How does your science matter?

We make sure that the rights and welfare of our research participants are protected. The research conducted in our labs is critical in assessing how environmental pollutants affect human health. Any research that involves human subjects must undergo independent review of ethical and regulatory issues. That’s what my office oversees. There is a very high level of scientific and personal integrity among EPA researchers, who are truly working for the greater good. But history has taught us that we are never in a good position to look critically at our own work and anticipate pitfalls—that’s just human nature. So we work collaboratively with researchers to maximize what we learn and at the same time protect our research participants’ rights and safety.

What do you like most about the research that you oversee?

One thing that has impressed me since joining the EPA is how everything we do is mission driven. The academic institutions where I worked for 30 years certainly had missions, but they were very broadly defined (“creating knowledge”) and driven by individual interests and funding opportunities. It has been interesting and stimulating to see how focused EPA scientists are on very concrete questions relating to public health and the environment.

If you could have dinner with any scientist, past or present, who would you choose and what would you ask him/her?

I would choose Ivan Pavlov. He was a Russian psychologist and physiologist who made important contributions in two very different areas, both of which I have worked in (although I didn’t have the same impact!). Most people have heard of Pavlovian conditioning in psychology, which taught us a lot about behavioral responses.  But people may not realize that he actually discovered that by accident when he was studying the physiology of the digestive system, which is what won him the Nobel Prize in 1904. I would ask Pavlov if he really rang bells to get dogs to salivate during his famous experiments, because that appears to be an urban myth.  

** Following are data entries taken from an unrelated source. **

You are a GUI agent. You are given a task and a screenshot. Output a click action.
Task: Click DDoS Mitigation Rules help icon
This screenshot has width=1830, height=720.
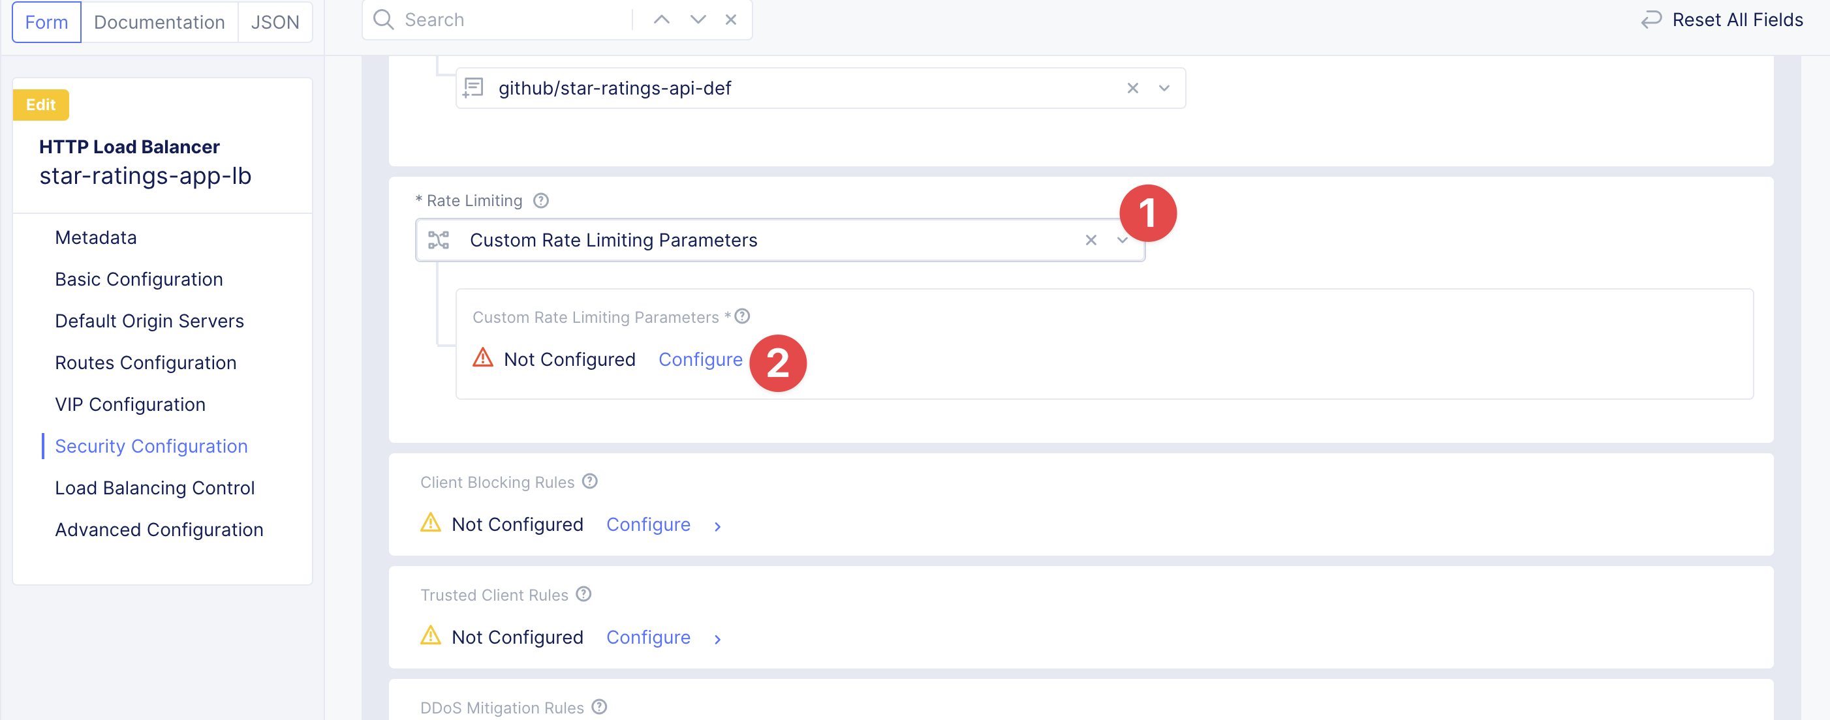pyautogui.click(x=599, y=707)
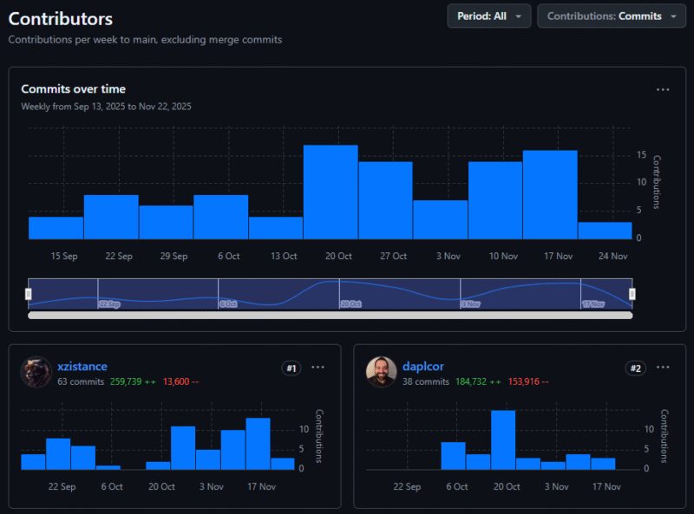
Task: Click the horizontal scrollbar under the range navigator
Action: [330, 315]
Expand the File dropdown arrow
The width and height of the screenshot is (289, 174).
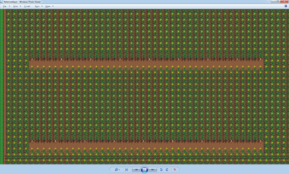(9, 6)
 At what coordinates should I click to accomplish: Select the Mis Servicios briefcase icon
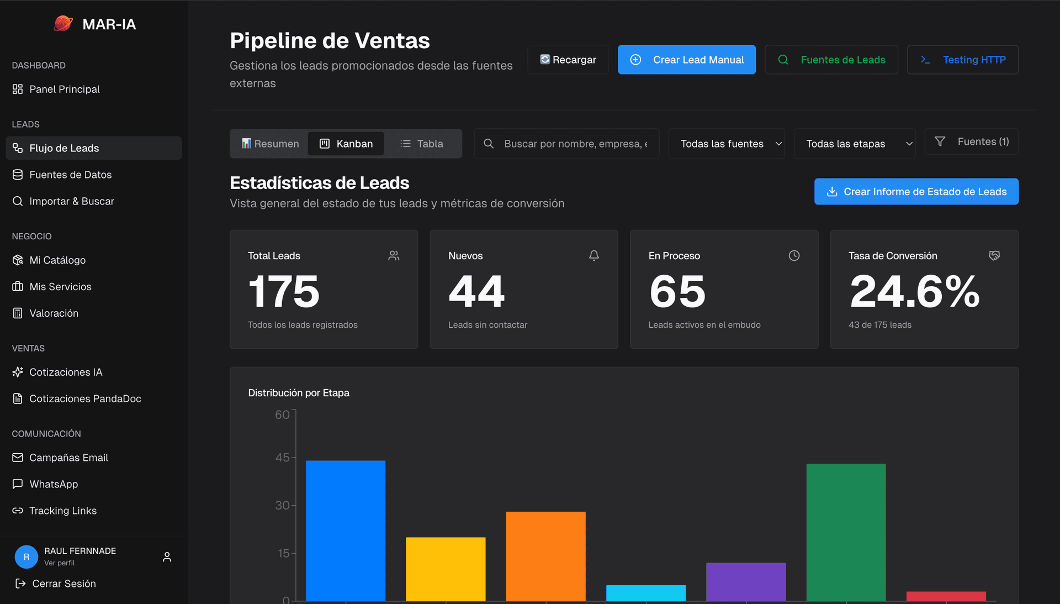click(x=18, y=286)
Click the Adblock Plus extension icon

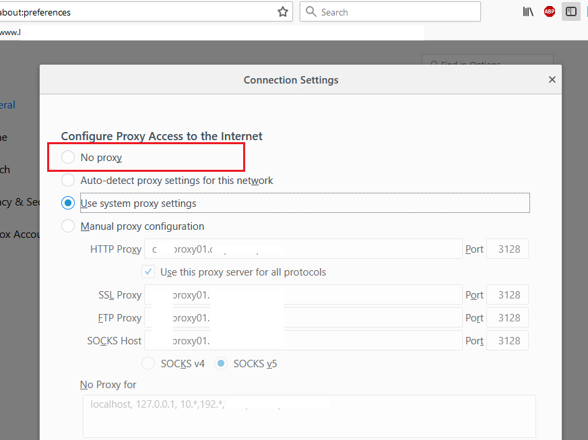[550, 11]
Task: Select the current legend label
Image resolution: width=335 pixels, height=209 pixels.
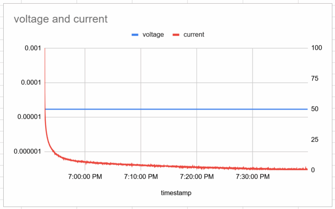Action: 194,34
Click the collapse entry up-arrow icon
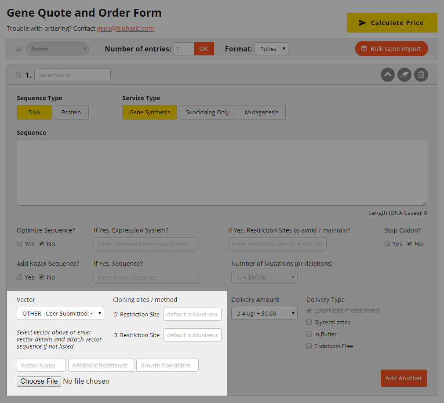 pyautogui.click(x=387, y=75)
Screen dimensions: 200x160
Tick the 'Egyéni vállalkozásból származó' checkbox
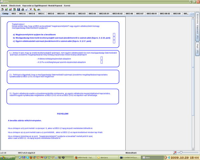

Dan Nelson stands behind a podium smiling

 

When did you first know you wanted to be a scientist?

I knew I wanted to be a scientist at a very early age. I recently found an essay I wrote in fifth grade, projecting my future career as a nuclear physicist. Of course, I was also a fighter pilot in the same essay.

If you weren’t a scientist, what would you be doing?

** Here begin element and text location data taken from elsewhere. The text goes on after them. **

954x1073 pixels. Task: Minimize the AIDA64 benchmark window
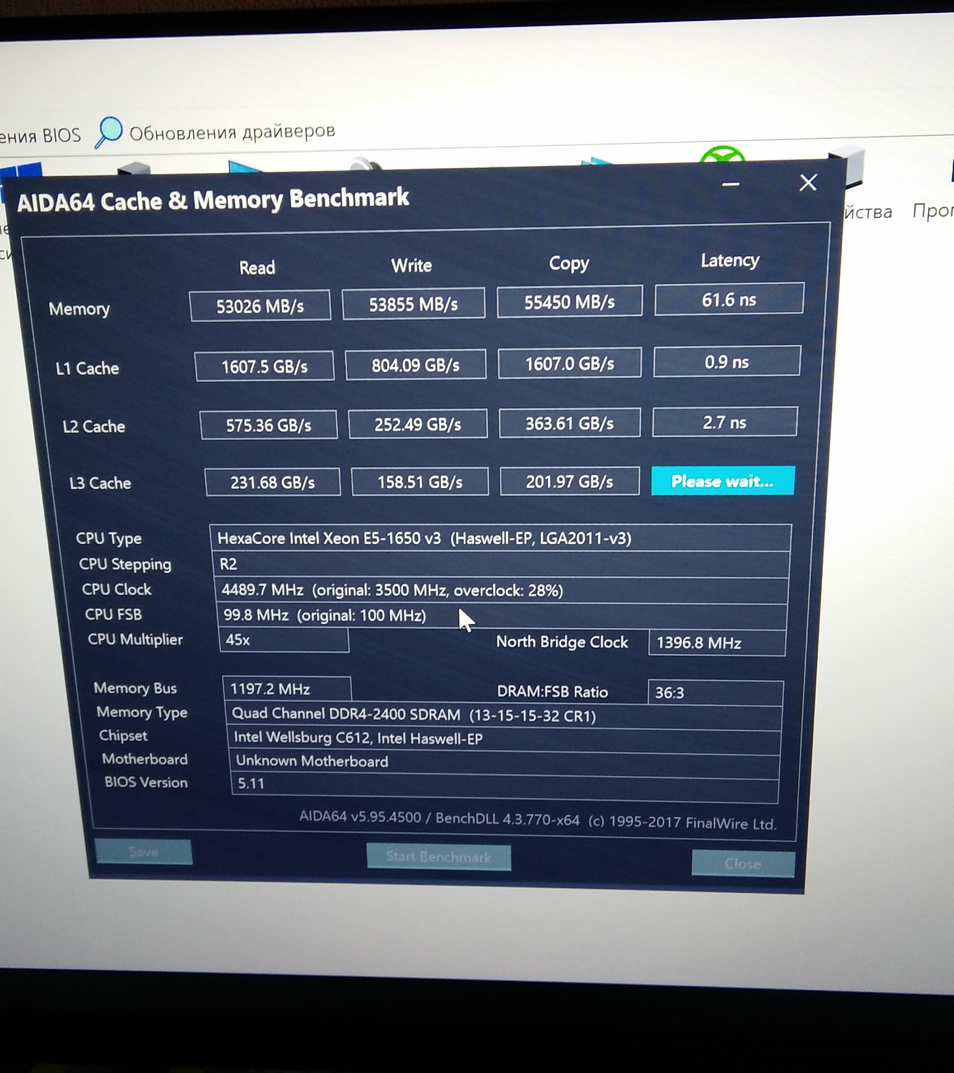tap(730, 184)
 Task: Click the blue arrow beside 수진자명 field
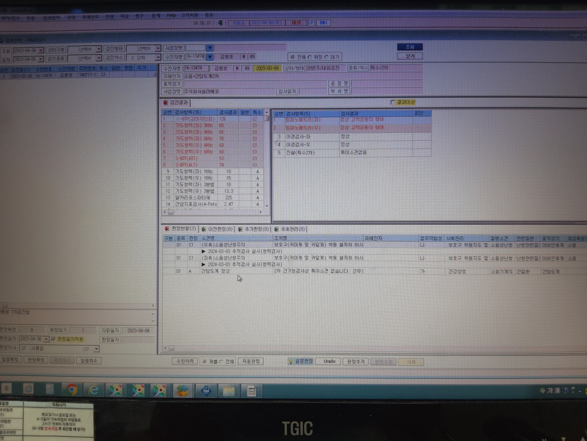coord(210,57)

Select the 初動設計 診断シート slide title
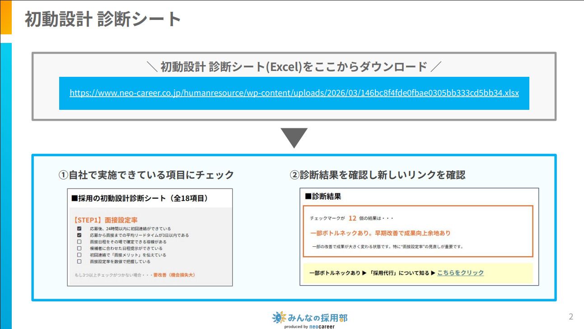click(x=103, y=19)
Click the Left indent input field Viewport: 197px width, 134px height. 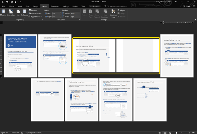click(x=55, y=13)
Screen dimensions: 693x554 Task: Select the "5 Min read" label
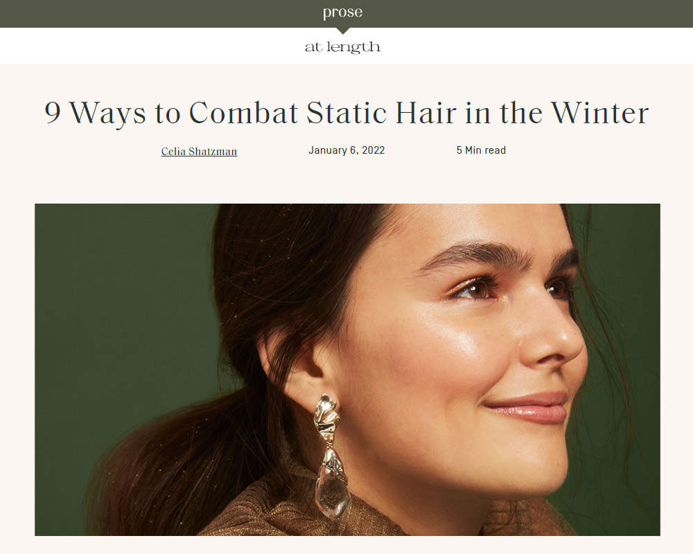coord(481,150)
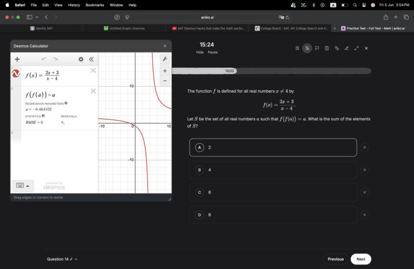The image size is (414, 269).
Task: Toggle f(x) expression visibility in Desmos
Action: point(16,74)
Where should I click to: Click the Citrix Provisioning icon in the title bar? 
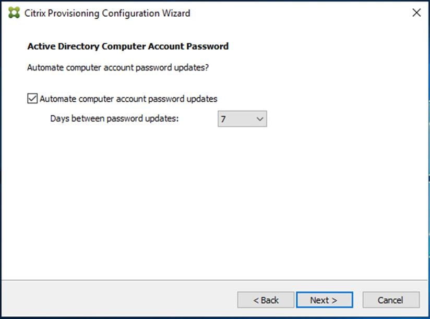tap(13, 13)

I like to design and build and create things, so I would probably be an architect or a chef or a winemaker.

What advice would you give students interested in a career in science?

One: find something you are passionate about that captures your imagination, because it’s not always going to be easy.  Two: find a good mentor. I was fortunate to have some great mentors along the way, and they weren’t always formal designations.  And three: don’t be handcuffed by other’s expectations for your career path.

What do you think the coolest scientific discovery was and why?

I don’t know if it counts as a single discovery, but it’s hard to ignore the transformation that computers and the internet have brought to our world, in a short period of time.  Social media on those computers… not so much.

What do you think is our biggest scientific challenge in the next 20/50/100 years?

I’d say it will be dealing with climate change, which makes the work of EPA that much more important.

If you could have any superpower, what would you choose?

I hate waiting in traffic and the time it takes to travel, so teleportation would be great.  If that can’t be arranged, I would settle for the ability to fly.